Bubble?  Such a fun word, unless you are talking about housing.  From 2012 – 2014, there was strong talk of a second housing bubble from economists.  Since then, the question has been quiet.

The Fed has done a good job of slowly growing the economy, to avoid spikes of highs and lows that created the housing downfall of 2008.  This week they are talking about the possibility of a rate increase in June.

What does that mean?  First, we won’t know until it actually happens.  The Fed committee has also been discussing communication strategies. The idea is to not announce future hikes, and let the market make their own predictions.  A good idea for two reasons:  1. In the past, not all predicted increases were made.  2.  Without the announcements, the people control the economy by deciding the types of investments they wish to make, instead of depending on a government announcement.

If and when the Federal Reserve does change rates, they are changing the Fed Funds Rate.  Not mortgage rates.  Simply stated, that is the rate banks charge each other for overnight funds to meet required institutional reserves.

Mortgage interest rates are derived from the open market, and primarily follow US Treasury Bills, Bonds, and Notes.

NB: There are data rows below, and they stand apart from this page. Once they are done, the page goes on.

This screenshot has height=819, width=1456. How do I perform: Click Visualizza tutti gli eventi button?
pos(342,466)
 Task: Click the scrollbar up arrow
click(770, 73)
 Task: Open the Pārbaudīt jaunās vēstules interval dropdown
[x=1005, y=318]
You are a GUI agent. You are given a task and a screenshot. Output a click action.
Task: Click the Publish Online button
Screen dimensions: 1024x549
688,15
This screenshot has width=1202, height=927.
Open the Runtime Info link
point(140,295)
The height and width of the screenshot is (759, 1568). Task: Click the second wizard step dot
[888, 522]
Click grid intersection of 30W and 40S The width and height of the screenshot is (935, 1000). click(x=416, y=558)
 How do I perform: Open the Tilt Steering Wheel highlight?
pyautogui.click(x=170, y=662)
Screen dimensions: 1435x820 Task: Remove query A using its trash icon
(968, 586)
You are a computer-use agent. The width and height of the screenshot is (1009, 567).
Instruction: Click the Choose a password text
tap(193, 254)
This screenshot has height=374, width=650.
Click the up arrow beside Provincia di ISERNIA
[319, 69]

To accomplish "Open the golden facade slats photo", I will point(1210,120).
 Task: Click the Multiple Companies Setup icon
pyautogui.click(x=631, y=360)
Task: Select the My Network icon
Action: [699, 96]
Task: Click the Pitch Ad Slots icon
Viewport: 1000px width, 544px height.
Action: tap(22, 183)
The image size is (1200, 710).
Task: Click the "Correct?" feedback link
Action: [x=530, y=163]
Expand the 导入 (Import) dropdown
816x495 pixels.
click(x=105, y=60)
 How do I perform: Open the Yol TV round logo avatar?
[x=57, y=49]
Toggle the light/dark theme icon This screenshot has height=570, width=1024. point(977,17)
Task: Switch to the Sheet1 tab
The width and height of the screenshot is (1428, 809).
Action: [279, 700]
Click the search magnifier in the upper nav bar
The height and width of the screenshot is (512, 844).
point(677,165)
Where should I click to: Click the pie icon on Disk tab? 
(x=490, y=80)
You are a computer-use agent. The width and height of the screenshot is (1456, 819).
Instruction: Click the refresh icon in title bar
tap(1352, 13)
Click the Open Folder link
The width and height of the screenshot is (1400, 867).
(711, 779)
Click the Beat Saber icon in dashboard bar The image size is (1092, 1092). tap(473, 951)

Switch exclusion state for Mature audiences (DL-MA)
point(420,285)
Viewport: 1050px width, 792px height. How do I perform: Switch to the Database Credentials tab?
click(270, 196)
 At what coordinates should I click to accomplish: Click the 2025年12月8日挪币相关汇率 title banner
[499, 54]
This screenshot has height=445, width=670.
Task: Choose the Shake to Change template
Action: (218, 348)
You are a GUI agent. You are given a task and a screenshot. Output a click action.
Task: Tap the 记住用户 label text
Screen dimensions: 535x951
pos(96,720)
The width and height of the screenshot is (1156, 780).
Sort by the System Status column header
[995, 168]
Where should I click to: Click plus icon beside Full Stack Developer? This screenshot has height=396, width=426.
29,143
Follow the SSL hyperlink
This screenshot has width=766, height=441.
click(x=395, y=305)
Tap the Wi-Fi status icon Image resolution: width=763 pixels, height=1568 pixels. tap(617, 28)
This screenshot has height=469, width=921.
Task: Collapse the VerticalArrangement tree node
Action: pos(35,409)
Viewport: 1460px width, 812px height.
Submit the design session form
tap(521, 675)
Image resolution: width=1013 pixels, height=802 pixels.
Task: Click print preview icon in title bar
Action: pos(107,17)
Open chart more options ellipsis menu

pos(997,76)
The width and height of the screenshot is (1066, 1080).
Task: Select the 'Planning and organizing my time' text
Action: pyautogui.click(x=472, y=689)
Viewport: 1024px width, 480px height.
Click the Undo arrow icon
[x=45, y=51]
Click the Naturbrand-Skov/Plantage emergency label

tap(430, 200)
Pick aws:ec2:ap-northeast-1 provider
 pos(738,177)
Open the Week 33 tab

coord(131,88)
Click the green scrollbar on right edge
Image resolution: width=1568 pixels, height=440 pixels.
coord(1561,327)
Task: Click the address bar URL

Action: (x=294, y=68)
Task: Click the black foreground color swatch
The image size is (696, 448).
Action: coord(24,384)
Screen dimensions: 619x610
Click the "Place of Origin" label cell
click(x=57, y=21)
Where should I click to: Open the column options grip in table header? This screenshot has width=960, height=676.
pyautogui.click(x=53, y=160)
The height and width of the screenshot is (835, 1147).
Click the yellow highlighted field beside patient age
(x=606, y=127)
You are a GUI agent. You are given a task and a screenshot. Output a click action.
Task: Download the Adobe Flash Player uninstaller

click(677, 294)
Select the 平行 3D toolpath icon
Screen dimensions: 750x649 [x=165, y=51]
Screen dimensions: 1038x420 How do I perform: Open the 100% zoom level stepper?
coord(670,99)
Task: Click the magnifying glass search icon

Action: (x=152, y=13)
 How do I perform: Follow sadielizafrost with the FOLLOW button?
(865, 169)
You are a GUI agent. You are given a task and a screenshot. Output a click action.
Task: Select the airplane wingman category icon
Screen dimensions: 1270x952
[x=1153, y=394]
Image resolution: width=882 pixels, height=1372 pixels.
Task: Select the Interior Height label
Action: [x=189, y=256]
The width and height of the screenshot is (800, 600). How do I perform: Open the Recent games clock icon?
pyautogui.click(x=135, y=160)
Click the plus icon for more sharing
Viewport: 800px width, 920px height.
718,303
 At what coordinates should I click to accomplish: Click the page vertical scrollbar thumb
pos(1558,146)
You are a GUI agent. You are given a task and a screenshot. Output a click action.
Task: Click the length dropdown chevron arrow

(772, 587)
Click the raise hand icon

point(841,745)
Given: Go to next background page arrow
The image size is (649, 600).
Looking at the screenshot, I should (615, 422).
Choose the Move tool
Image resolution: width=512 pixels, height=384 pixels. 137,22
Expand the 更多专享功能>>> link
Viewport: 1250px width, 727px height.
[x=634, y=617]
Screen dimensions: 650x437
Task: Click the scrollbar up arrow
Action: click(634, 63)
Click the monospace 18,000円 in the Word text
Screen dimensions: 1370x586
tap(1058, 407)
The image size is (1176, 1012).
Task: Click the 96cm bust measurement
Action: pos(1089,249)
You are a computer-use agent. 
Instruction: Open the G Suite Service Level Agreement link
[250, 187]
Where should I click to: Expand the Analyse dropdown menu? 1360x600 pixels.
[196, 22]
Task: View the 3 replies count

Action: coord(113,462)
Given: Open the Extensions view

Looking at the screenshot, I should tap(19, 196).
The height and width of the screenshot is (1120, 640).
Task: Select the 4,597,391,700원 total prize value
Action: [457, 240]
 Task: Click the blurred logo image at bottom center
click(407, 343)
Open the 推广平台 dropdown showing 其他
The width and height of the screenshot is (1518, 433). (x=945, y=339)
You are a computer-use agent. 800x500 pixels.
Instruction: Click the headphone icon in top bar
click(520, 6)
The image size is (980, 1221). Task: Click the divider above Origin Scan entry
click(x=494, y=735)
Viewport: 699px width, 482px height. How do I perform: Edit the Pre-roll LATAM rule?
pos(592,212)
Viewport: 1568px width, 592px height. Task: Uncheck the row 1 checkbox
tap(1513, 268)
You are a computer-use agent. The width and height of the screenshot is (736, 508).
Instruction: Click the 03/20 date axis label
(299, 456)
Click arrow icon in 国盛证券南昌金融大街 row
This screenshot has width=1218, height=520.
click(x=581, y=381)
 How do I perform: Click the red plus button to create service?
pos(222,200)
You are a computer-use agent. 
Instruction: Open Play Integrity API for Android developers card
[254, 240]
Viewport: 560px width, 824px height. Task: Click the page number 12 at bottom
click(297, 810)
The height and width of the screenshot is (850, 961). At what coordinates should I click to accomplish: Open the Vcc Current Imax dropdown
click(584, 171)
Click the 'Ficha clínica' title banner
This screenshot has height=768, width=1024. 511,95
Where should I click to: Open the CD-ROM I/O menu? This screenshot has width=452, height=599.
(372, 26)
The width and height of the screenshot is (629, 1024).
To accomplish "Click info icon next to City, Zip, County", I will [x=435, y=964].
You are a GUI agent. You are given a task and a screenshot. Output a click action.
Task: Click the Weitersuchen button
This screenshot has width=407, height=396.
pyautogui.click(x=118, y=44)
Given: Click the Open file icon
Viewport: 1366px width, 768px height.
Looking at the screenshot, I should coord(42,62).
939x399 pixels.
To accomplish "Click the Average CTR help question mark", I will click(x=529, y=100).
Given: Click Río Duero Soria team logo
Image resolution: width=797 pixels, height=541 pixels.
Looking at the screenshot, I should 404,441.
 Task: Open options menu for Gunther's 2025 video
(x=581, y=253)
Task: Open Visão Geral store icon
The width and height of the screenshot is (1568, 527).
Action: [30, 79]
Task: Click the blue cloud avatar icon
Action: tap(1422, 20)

When the price is up, the yield is down, and that results in lower rates.  When the price is down, that means more investors are putting their money into higher risks avenues such as the stock market.  This means a stronger economy, which in turn means higher mortgage rates.

When buying a home, no one wants a higher rate.  The truth is, though, that higher rates mean a stronger economy and more job/ income security.  At any rate, mortgages are at all time lows.  Mortgage interest rates have been tracked for about 45 years.  In that time, they have never been lower than they are today.  Not even, during the boom!